─── The records

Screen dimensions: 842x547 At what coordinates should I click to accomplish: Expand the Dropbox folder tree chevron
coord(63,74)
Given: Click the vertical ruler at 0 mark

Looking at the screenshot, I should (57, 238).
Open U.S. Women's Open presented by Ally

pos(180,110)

──────
─── The records

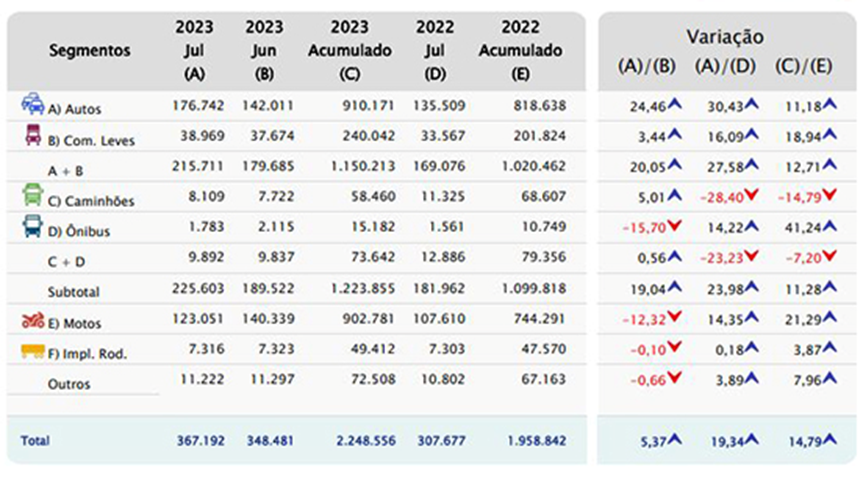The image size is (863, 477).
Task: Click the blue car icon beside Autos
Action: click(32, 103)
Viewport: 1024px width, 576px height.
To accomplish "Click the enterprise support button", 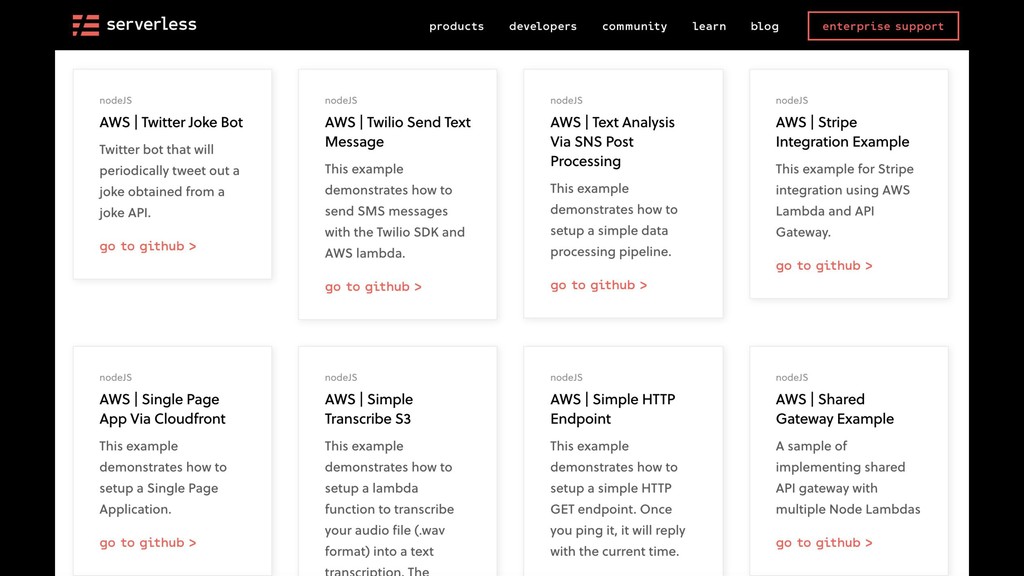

──────
─── The records

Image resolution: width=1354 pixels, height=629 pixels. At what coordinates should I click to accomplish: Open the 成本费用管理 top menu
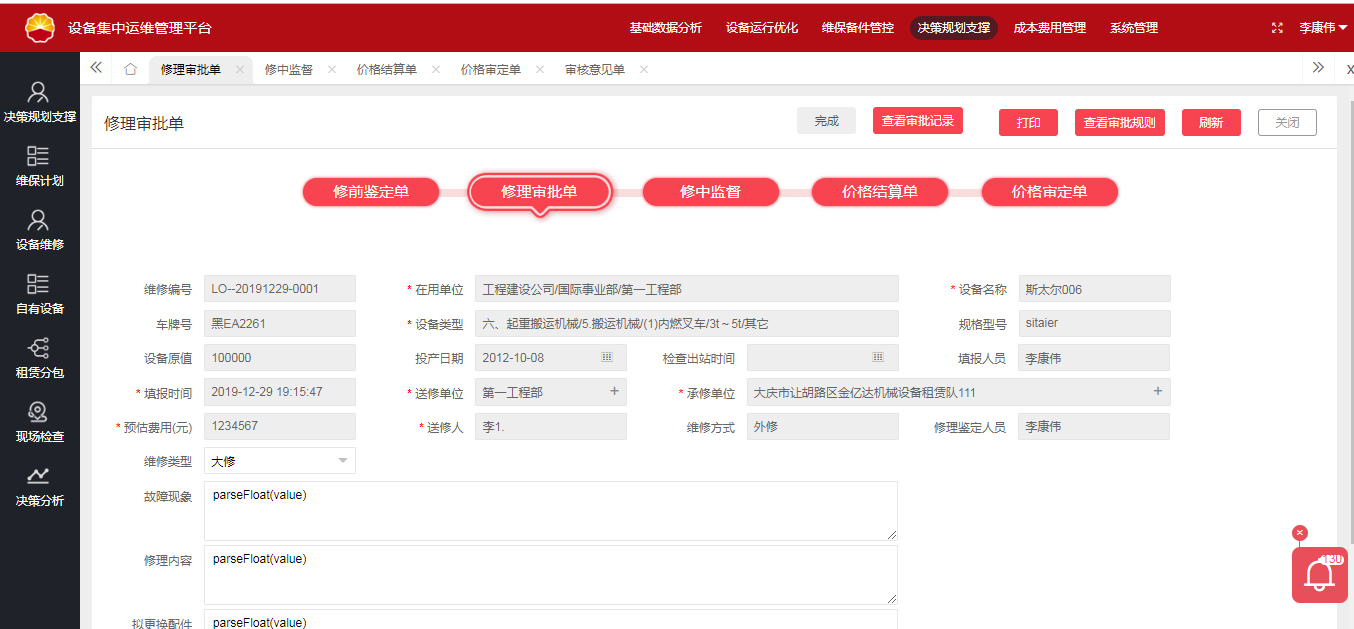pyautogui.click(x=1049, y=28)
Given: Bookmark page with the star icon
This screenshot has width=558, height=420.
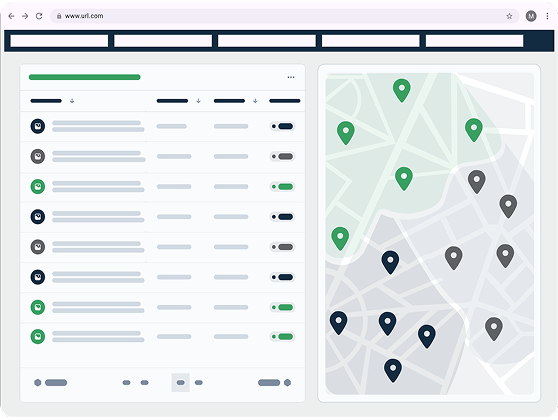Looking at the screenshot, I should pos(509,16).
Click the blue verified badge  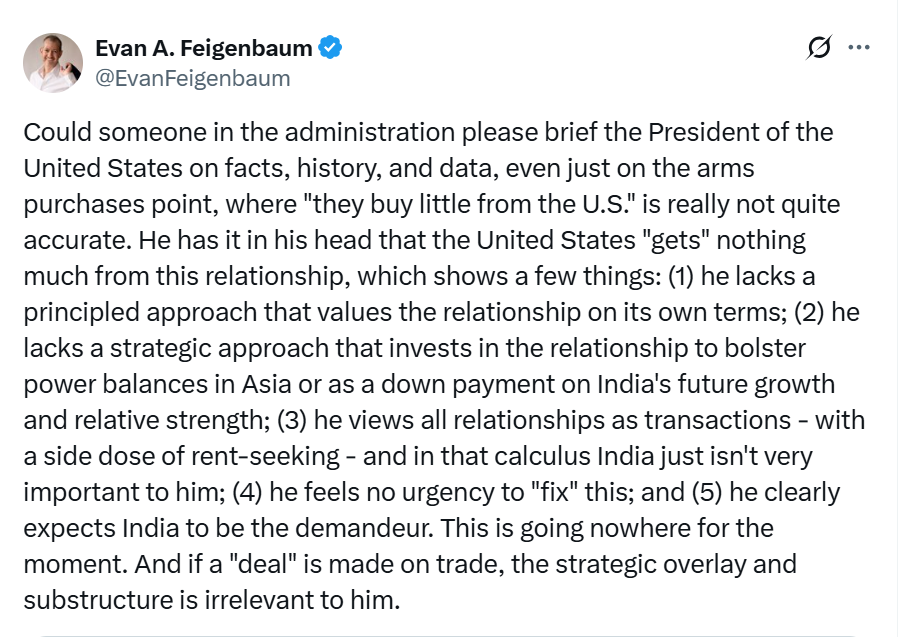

──────

— Problem —
Starting at the line containing "This screenshot has width=558, height=420." and stopping at the line containing "Click the blue verified badge", output each line exactly as it appears above. Leave out the pictures.

— Answer area —
This screenshot has width=558, height=420.
Looking at the screenshot, I should pos(509,16).
Click the blue verified badge  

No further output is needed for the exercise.